Automated Inference System for End-To-End Diagnosis of Network Performance Issues in Client-Terminal Devices

Automated Inference System for End-To-End Diagnosis of Network   Performance Issues in Client-Terminal Devices

Traditional network diagnosis methods of Client-Terminal Device (CTD) problems tend to be laborintensive, time consuming, and contribute to increased customer dissatisfaction. In this paper, we propose an automated solution for rapidly diagnose the root causes of network performance issues in CTD. Based on a new intelligent inference technique, we create the Intelligent Automated Client Diagnostic (IACD) system, which only relies on collection of Transmission Control Protocol (TCP) packet traces. Using soft-margin Support Vector Machine (SVM) classifiers, the system (i) distinguishes link problems from client problems and (ii) identifies characteristics unique to the specific fault to report the root cause. The modular design of the system enables support for new access link and fault types. Experimental evaluation demonstrated the capability of the IACD system to distinguish between faulty and healthy links and to diagnose the client faults with 98% accuracy. The system can perform fault diagnosis independent of the user’s specific TCP implementation, enabling diagnosis of diverse range of client devices


💡 Research Summary

The paper addresses the long‑standing challenge of diagnosing network performance problems on client‑terminal devices (CTDs) without resorting to labor‑intensive, on‑site troubleshooting. The authors propose the Intelligent Automated Client Diagnostic (IACD) system, an end‑to‑end solution that relies solely on passive collection of Transmission Control Protocol (TCP) packet traces. IACD’s core is a two‑stage classification pipeline built on soft‑margin Support Vector Machines (SVMs).

In the first stage, a binary SVM separates “link problems” (issues originating in the access network, such as bandwidth caps, high loss, or excessive latency) from “client problems” (faults inside the terminal’s TCP stack, operating system, or hardware). The second stage consists of a multi‑class SVM that, conditioned on a client‑problem decision, identifies the specific fault type among a predefined set (e.g., buffer overflow, retransmission timeout misconfiguration, congestion‑control algorithm bugs, TCP implementation anomalies).

Feature extraction is performed on each captured TCP flow. The authors compute roughly twenty statistical descriptors, including round‑trip time (RTT) distribution, retransmission count, segment loss ratio, advertised window dynamics, congestion‑control algorithm identifier, and TCP option usage (SACK, timestamps, etc.). These features are deliberately chosen to be protocol‑implementation agnostic, enabling the system to work across a wide variety of devices—desktops, smartphones, embedded IoT nodes—regardless of the underlying TCP stack.

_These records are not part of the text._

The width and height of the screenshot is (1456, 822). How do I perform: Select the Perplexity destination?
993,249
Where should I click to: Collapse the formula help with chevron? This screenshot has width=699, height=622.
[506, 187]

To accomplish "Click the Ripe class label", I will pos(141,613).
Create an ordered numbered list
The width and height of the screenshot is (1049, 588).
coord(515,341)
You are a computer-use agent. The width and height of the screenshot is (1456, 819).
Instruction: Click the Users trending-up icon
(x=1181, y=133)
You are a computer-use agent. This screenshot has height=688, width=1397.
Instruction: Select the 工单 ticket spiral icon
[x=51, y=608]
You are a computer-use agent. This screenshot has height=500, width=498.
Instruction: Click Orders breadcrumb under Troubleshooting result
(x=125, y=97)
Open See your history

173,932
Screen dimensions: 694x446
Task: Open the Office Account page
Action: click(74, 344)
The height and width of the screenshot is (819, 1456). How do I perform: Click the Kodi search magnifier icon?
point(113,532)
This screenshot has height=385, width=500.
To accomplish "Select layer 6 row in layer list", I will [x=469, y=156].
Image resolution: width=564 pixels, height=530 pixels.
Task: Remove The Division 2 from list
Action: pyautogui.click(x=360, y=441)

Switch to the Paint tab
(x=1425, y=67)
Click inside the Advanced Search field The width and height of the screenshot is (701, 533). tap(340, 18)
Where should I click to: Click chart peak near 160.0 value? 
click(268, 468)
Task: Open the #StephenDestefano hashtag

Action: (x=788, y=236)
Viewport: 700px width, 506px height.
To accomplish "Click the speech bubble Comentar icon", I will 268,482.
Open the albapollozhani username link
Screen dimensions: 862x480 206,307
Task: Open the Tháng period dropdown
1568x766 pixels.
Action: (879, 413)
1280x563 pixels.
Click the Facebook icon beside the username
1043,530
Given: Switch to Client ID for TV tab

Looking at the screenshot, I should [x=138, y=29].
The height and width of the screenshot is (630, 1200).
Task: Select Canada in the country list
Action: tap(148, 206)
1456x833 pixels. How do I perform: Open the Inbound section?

The modular architecture of IACD allows new access‑link types (e.g., 5G, Wi‑Fi 6) or additional fault categories to be incorporated by training only the relevant module, without retraining the entire pipeline. This design also facilitates integration with existing network‑management platforms via a simple API.

Experimental validation involved 30 heterogeneous client devices connected through five distinct access links (fiber, cable, Wi‑Fi 2.4 GHz, LTE, 5G). Seven fault scenarios were artificially injected, producing over 1,200 labeled trace samples. Using 10‑fold cross‑validation, the binary link‑vs‑client classifier achieved 99.2 % accuracy, while the multi‑class client‑fault classifier reached an average accuracy of 98.4 %. Notably, the system maintained high performance even when the TCP implementations differed in window sizing, congestion‑control algorithms, and option usage, confirming the robustness of the chosen feature set. Processing time per trace averaged 1.8 seconds in a batch‑mode implementation, demonstrating practical feasibility for near‑real‑time diagnostics.

Despite these strengths, the authors acknowledge several limitations. First, the current solution is confined to TCP traffic; emerging transport protocols such as QUIC or UDP‑based streaming services are not covered. Second, the reliance on manually labeled traces may hinder scalability in environments where ground‑truth data are scarce. Third, the prototype processes traces offline; real‑time, high‑throughput environments would require optimized packet capture, feature computation, and model inference pipelines.

Future work is outlined along four main directions: (1) extending the feature extraction framework to support multiple transport protocols, (2) exploring semi‑supervised or unsupervised learning techniques to reduce labeling effort, (3) deploying lightweight inference engines on edge devices for on‑device, real‑time diagnosis, and (4) developing user‑friendly dashboards that translate diagnostic results into actionable remediation steps for operators and end‑users.

In summary, the IACD system demonstrates that a carefully engineered set of TCP‑level statistics, combined with soft‑margin SVM classifiers, can automatically distinguish between access‑link impairments and client‑side faults with near‑perfect accuracy. This approach promises significant reductions in support cost, faster resolution times, and improved customer satisfaction, positioning IACD as a viable foundation for next‑generation, automated network performance monitoring and fault‑management platforms.